We could carve up the domain of historical poetics in still other ways. Following R. S. Crane, we could distinguish studies of precompositional factors (sources, influences, cliches, received forms) from compositional ones (normalized principles of combination and transformation within works) and from postcompositional ones (effects, reception, varying responses in different contexts). For example, Noel Burch's To the Distant Observer treats Japanese cinema as the legatee of stylistic practices from earlier centuries, while Vance Kepley's In the Service of the State, using a different precompositional focus, traces more proximate influences on Dovzhenko's films. The work of Charles Musser, Tom Gunning, and Andre Gaudreault has demonstrated that pre-1915 films obey coherent compositional norms. And recent work in reception by Janet Staiger has revealed how audiences' varying construals of the same film presuppose historically variable viewing conventions. In my own studies of Dreyer and Ozu, I have tried to relate the three domains by suggesting historically determinate gaps among them. In the works of Ozu, for instance, source material and contemporary conventions are transformed by specific compositional procedures, but the results have been appropriated differently by various audiences.
Recognizing that linguistic analogies are notoriously shaky in film studies, I will risk one more mapping of the field. Like linguistics, film poetics has its "semantics," the study of how meaning is produced.
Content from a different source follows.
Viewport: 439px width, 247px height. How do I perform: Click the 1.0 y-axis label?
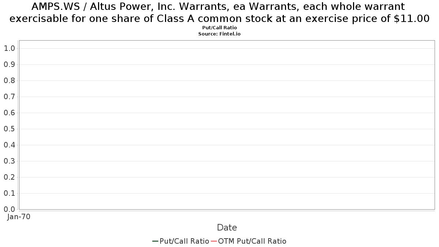[x=9, y=48]
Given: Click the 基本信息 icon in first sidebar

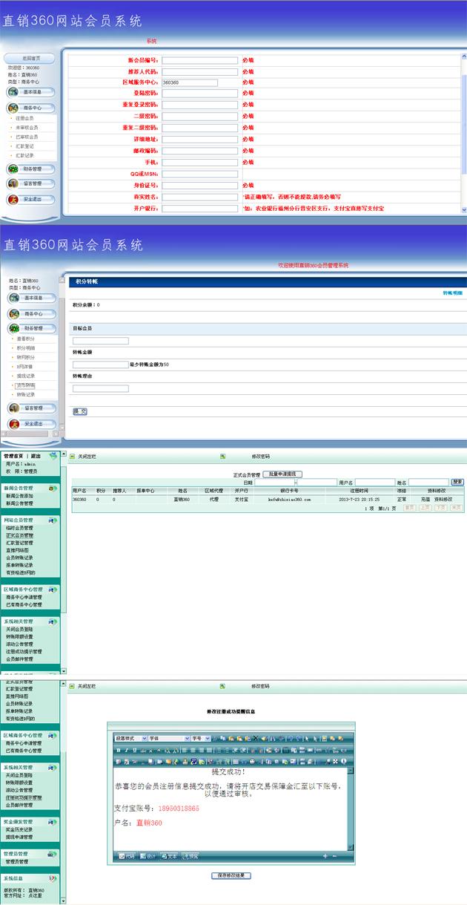Looking at the screenshot, I should [13, 92].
It has its "syntactics," the study of rules for selecting and combining units (with respect to style, Raymond Bellour's micro-analyses; with respect to compositional form, Thierry Kuntzel's study of openings, Peter Wollen's applications of Propp, or Rick Altman's "dual-focus" narrative). And poetics has its "pragmatics," the study of how relations between viewer and text develop in the process of the film's unfolding (e.g., accounts of narration or of filmic "enunciation"). Meaning, structure, and process--these three aspects of any representational system are also central to poetics.
These equable mappings of the terrain conceal, of course, how much territory is in dispute. I have already suggested several issues about which poeticians wrangle; two more divergences seem to me worth brief discussion.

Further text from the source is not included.